Problem —
A verbatim copy of the full data, with no pictures, is the expected answer.

(Collected data)
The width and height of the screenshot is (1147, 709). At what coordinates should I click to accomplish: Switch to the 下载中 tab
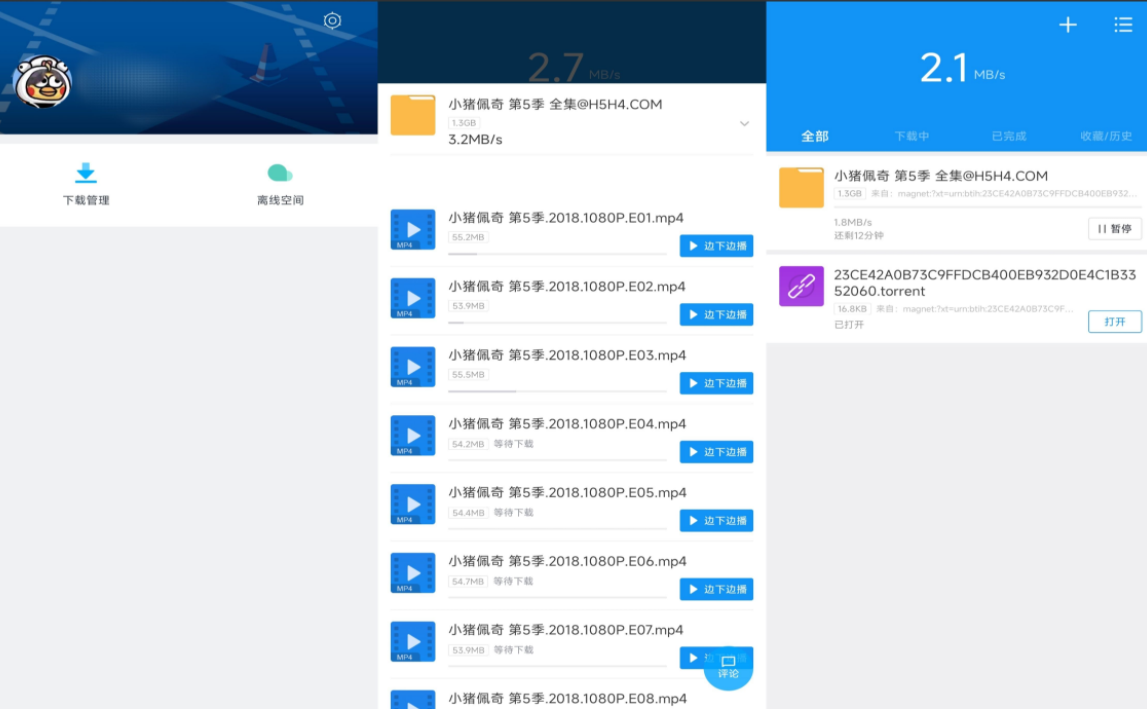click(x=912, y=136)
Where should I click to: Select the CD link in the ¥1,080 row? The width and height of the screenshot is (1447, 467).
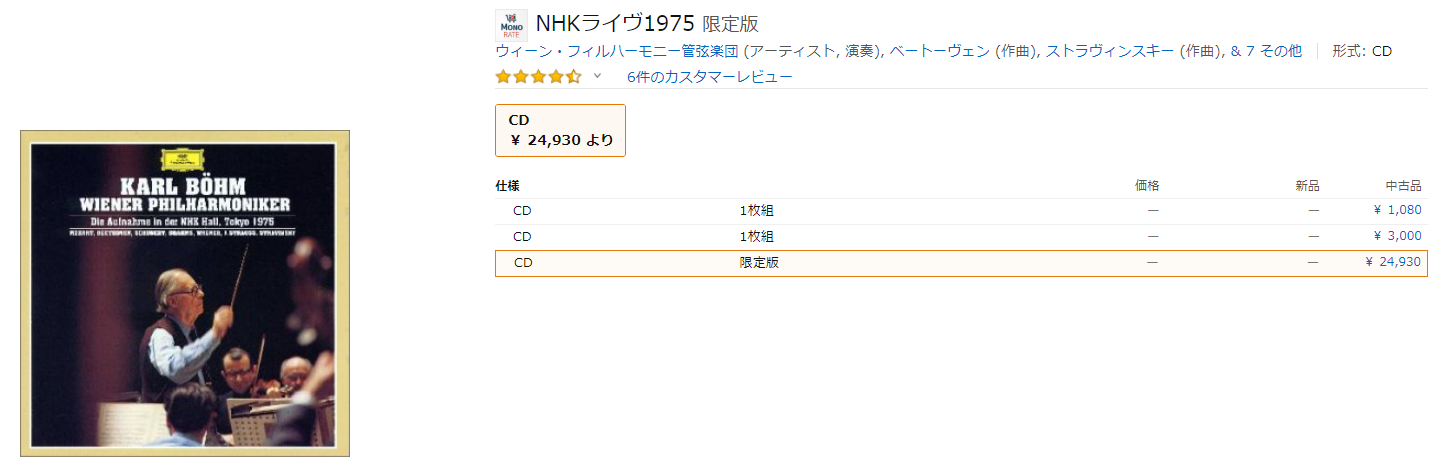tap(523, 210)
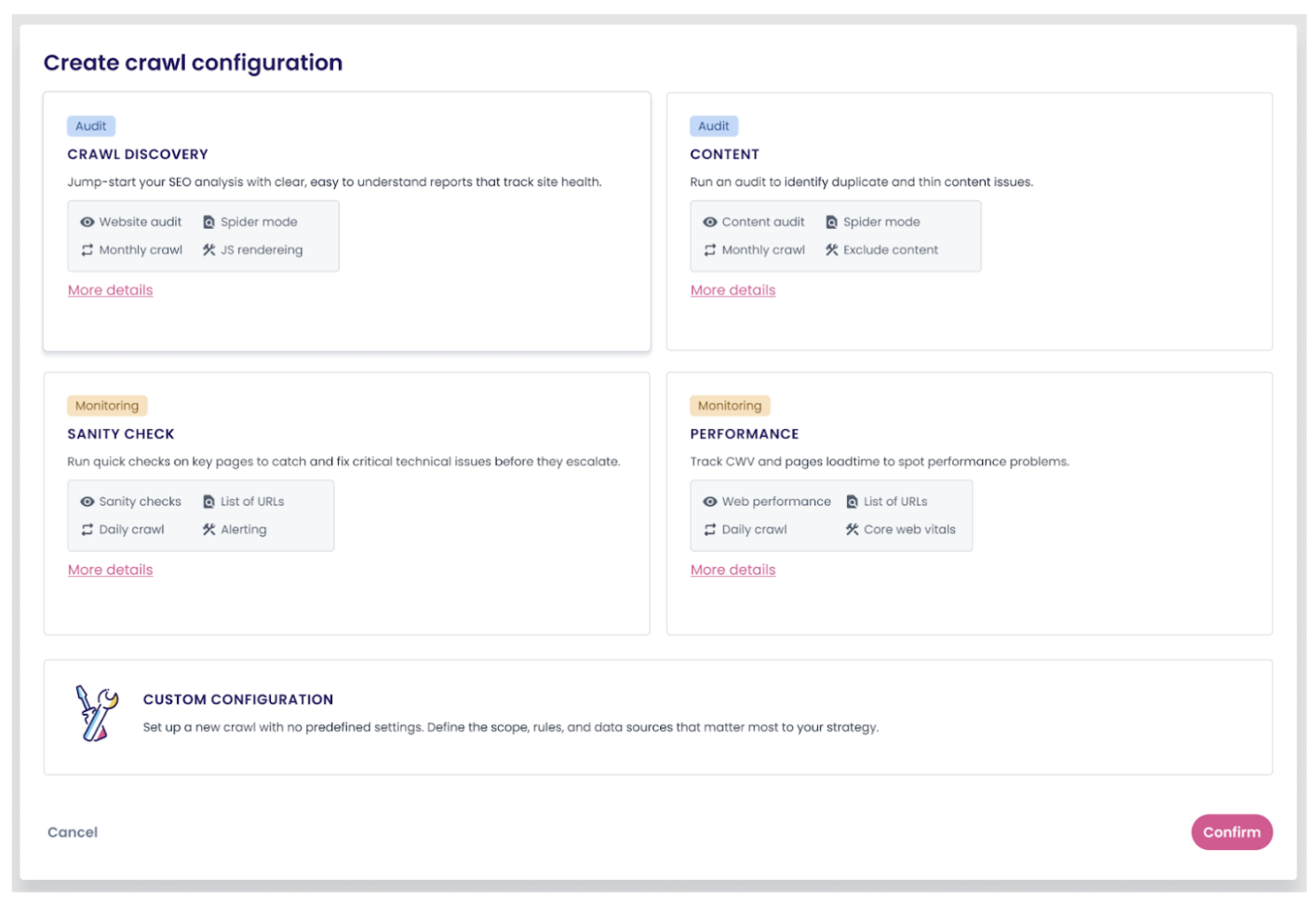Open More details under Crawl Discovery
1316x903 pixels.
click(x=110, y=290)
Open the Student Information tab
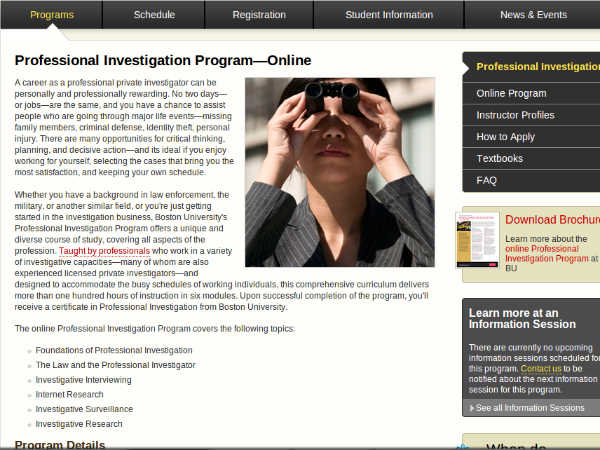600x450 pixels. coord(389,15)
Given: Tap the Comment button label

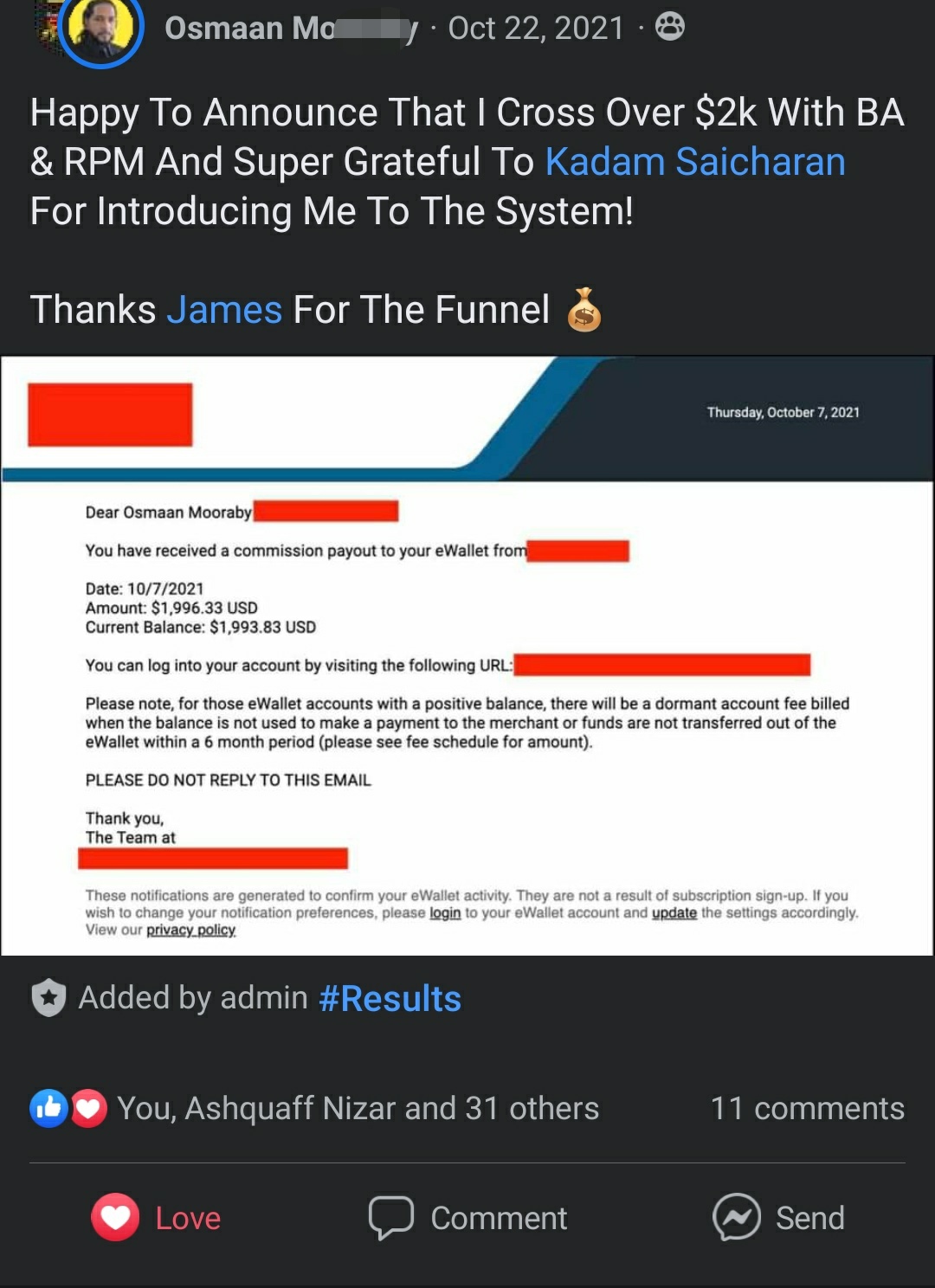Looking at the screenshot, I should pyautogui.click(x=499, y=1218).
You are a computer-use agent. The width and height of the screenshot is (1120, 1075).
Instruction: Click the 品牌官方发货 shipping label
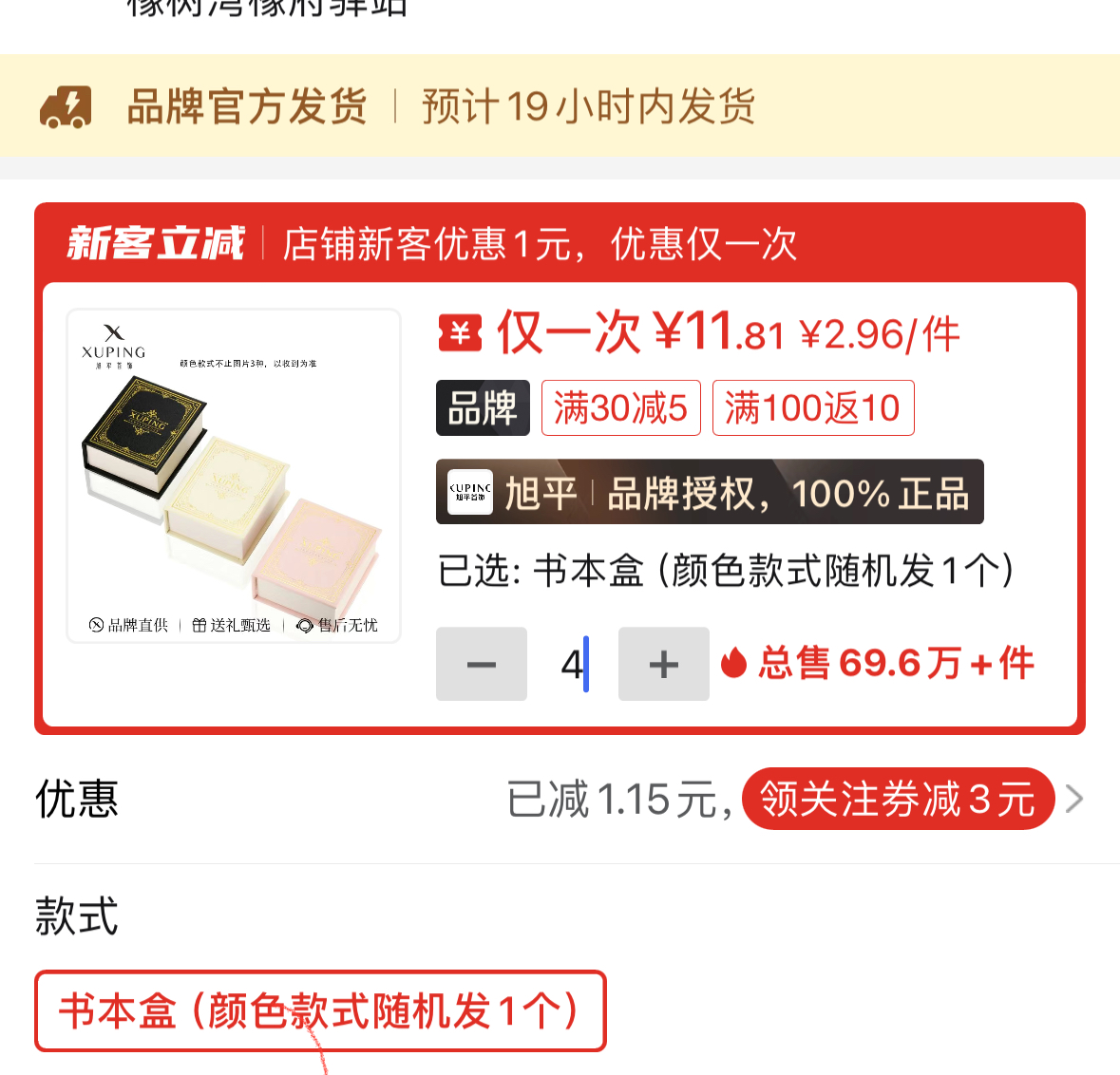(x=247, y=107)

Result for this task —
The width and height of the screenshot is (1147, 709). At what coordinates should I click to accomplish: Switch to the 下载中 tab
click(x=912, y=136)
Where should I click to: Select the CD link in the ¥1,080 row? The width and height of the screenshot is (1447, 467).
tap(523, 210)
Open More details under Crawl Discovery
1316x903 pixels.
click(x=110, y=290)
Open the Student Information tab
600x450 pixels. coord(389,15)
Given: Tap the Comment button label

Looking at the screenshot, I should pyautogui.click(x=499, y=1218).
You are a computer-use agent. The width and height of the screenshot is (1120, 1075).
Instruction: Click the 品牌官方发货 shipping label
(x=247, y=107)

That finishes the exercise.